Supreme Court Upholds Liability Shield For Vaccine Makers

Written by Hayden Killian on February 24, 2011 – 3:28 pm

People who have a beef with vaccines they claim were designed improperly can’t sidestep a federal law that protects manufacturers from lawsuits, the Supreme Court has ruled.

In a closely watched case, the high court ruled 6-2 that federal law shields vaccine makers from suits filed in state courts seeking compensation for injuries or deaths due allegedly to avoidable design problems with the vaccines. Instead, the court said, people who claim injuries need to go through a special no-fault federal vaccine court.

 

In the case just decided by the Supreme Court, the family’s initial claim that the vaccine’s faulty design was to blame for a girl’s seizures was rejected by the federal vaccine court. The family pursued a product liability case under state law that eventually wound up before the high court.

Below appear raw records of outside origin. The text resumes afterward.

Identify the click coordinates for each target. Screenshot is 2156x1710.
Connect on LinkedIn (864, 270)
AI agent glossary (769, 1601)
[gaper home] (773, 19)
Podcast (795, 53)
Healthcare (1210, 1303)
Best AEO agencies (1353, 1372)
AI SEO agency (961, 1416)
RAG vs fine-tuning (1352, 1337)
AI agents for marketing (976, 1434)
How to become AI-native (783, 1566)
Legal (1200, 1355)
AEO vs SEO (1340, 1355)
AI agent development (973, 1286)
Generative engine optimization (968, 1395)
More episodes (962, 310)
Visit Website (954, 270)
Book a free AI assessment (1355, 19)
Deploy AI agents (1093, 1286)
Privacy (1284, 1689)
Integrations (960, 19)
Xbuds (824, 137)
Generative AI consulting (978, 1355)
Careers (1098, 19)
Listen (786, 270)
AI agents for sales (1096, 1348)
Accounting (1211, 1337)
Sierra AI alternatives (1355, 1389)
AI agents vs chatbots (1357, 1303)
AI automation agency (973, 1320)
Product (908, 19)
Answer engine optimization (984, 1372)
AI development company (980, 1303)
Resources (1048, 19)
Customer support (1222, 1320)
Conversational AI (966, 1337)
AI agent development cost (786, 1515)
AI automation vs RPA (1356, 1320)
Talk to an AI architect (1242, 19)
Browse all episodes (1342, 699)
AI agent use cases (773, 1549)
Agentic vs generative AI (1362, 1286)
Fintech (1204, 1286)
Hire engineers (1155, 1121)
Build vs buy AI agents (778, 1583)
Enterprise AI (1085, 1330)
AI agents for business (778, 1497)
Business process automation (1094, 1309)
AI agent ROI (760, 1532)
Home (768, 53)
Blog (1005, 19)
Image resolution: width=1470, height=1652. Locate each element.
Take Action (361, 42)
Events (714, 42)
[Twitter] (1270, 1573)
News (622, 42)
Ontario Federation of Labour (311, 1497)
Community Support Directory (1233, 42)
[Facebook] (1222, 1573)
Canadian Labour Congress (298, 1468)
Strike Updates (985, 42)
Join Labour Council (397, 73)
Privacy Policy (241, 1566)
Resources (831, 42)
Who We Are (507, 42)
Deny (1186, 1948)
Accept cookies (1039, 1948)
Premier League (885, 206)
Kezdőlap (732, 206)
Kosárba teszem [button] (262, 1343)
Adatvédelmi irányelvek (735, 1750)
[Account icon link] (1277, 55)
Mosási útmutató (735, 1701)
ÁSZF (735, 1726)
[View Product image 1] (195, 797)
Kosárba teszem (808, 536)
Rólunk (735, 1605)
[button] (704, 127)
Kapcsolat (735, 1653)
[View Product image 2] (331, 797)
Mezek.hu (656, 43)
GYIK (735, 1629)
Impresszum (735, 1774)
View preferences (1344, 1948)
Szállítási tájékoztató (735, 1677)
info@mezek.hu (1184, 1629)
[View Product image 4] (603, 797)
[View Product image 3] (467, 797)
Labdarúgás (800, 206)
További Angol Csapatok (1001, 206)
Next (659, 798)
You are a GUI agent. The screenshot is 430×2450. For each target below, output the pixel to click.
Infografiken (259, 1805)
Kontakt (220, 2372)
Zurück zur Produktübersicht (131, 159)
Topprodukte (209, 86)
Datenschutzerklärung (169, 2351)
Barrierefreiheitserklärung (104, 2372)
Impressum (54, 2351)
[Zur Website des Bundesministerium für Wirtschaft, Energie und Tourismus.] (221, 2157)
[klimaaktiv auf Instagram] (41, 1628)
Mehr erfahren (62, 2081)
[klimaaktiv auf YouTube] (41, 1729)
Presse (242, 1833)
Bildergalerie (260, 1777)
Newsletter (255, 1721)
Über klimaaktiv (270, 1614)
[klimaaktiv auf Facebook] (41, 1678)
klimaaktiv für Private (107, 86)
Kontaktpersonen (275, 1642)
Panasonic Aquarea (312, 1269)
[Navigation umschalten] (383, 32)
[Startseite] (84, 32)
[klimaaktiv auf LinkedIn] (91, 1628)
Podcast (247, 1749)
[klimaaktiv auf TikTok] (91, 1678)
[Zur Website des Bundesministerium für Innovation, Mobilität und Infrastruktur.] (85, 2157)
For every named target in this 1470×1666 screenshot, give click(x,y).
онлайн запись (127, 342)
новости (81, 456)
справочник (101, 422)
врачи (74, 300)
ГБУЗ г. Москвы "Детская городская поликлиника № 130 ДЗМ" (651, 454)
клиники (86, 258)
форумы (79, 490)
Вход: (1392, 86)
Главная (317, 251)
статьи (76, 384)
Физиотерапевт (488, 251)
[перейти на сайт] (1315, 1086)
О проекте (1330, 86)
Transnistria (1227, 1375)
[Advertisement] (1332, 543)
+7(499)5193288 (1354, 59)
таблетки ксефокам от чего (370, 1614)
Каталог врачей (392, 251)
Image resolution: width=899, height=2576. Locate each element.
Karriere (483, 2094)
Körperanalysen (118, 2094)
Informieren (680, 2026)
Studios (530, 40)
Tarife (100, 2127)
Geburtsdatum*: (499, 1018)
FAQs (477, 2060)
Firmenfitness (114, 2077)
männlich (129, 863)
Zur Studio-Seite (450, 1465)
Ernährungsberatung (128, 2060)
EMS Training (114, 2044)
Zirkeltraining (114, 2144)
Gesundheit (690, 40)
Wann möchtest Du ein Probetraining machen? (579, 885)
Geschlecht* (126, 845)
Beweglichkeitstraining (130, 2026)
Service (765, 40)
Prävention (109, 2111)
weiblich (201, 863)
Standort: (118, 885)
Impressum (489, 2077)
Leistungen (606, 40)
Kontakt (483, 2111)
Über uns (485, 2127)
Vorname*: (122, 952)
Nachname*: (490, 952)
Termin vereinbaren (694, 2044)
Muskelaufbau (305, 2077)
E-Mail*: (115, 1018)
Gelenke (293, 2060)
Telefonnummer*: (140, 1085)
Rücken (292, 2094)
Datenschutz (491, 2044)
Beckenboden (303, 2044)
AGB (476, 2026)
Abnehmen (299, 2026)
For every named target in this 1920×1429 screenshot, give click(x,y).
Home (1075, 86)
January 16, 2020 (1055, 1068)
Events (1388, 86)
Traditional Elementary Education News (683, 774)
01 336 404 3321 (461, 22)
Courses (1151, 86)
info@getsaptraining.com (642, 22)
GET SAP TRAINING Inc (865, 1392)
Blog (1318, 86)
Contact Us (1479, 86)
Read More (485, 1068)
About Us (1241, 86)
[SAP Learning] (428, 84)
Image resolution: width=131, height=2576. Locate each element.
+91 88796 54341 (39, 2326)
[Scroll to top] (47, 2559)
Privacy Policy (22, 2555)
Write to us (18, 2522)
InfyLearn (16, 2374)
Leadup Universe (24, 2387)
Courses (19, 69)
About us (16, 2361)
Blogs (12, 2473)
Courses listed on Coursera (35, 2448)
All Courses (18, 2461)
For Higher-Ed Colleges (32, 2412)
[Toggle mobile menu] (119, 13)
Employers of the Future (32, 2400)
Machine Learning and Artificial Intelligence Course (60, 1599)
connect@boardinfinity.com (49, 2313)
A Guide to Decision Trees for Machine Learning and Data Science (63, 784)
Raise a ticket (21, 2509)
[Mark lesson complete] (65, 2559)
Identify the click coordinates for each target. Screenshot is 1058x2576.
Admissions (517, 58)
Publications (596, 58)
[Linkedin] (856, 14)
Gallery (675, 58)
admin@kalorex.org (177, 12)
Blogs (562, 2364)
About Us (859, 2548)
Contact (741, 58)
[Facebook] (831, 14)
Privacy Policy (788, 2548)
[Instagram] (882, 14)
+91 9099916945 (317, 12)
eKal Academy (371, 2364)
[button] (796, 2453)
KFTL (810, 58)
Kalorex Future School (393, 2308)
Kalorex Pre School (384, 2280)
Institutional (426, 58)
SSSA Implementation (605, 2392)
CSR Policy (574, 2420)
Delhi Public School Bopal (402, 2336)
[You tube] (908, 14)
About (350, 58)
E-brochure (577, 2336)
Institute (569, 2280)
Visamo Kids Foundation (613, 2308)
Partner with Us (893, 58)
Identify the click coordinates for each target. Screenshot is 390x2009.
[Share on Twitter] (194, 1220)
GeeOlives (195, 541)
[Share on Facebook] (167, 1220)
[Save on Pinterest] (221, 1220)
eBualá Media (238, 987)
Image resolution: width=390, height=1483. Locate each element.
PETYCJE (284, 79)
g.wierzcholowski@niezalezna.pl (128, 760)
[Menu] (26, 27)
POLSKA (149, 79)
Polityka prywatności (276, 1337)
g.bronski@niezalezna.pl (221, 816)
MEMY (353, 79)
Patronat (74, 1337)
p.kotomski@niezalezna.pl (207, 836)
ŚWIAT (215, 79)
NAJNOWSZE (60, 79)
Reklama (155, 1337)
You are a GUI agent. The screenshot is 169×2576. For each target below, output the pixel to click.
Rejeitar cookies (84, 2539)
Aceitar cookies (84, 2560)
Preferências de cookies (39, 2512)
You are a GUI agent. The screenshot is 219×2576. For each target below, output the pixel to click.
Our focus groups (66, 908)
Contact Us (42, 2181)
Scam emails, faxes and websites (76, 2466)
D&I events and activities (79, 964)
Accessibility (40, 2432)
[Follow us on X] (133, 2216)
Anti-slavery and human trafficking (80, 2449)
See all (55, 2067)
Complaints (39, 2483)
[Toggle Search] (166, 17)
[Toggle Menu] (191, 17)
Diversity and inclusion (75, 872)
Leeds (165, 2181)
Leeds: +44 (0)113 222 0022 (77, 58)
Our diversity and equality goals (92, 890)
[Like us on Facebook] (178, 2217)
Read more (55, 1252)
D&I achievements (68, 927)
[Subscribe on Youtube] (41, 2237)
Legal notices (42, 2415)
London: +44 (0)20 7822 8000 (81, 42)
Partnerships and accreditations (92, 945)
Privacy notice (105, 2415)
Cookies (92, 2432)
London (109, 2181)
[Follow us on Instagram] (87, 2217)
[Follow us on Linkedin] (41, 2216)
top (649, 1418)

Justice Antonin Scalia’s opinion for the majority said that was the wrong way to go, concluding the federal vaccine law “preempts all design-defect claims” for people seeking compensation for vaccine side effects.

A leading pediatricians’ group hailed the decision. The ruling “protects children by strengthening our national immunization system and ensuring that vaccines will continue to prevent the spread of infectious diseases in this country,” said a statement by American Academy of President Dr. O. Marion Burton.

Pfizer’s General Counsel Amy Schulman said in a statement that the company is pleased the high court affirmed the ruling of the appeals court in the case.